Não conheço as respostas, estou a caminho, mas é necessário que, hoje e todos os dias em que estivermos pintando por essa terra, sejamos capazes de, como adultos já mais organizados interiormente, escolher melhor as cores, o movimento que fazemos e, principalmente, dar continuidade ao que começamos. Nossa vida precisa ser contínua porque não fomos feito de rabiscos. Ao contrário, Deus é preciso em sua criação! O texto de Gênesis 1 descreve o ato criador, simbologia bonita que traduz quão magnífico artista é o grande Autor.

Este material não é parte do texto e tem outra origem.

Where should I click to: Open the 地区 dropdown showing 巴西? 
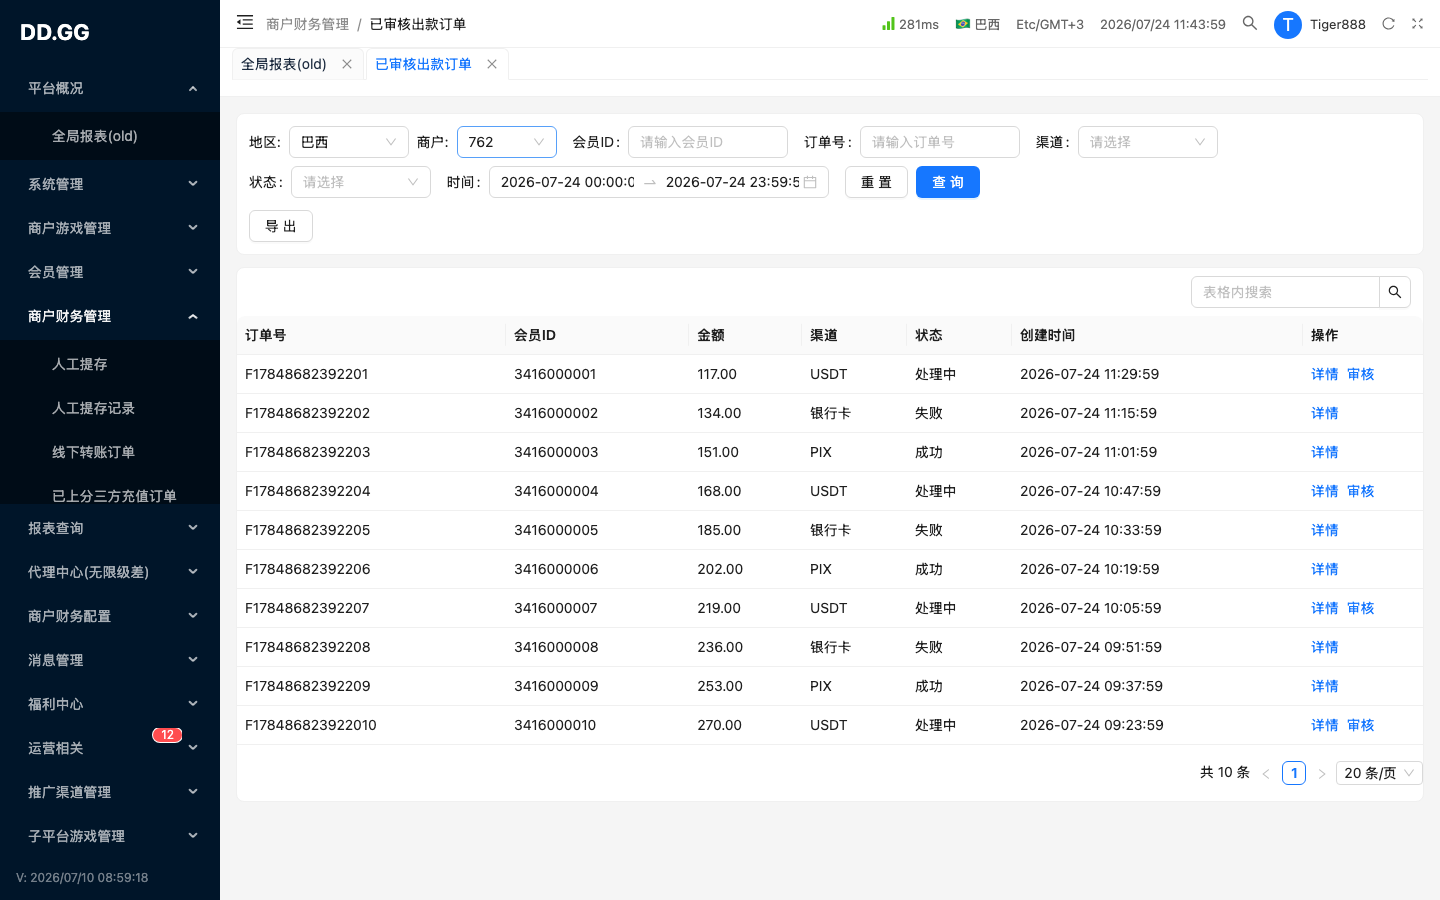(349, 142)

Também está escrito no Salmo 138,13b: "vós me tecestes no seio de minha mãe". Gênesis 2,7 diz ainda que fomos formados do barro da terra e Deus inspirou-nos nas narinas um sopro de vida. Lembrei-me que fazemos muitos objetos com as crianças a partir da argila.
O desafio está lançado, sempre é hora de desenhar. Se a gente só escreve, a vida fica muito séria e formal. As cores estão aí: são os bons sentimentos que carregamos, nossos dons, nossas mãos e pés para colorir esse mundo de meu Deus. O barro de que fomos feito é do mais puro. Unidos ao Criador, somos co-criadores, ou seja, criamos por causa dele. Isso nos impulsiona a fazer arte. Sejamos artistas, mas o nosso palco é a vida concreta. Na TV tudo acaba rápido. Na vida a gente deixa marcas por onde passa, marcas do eterno!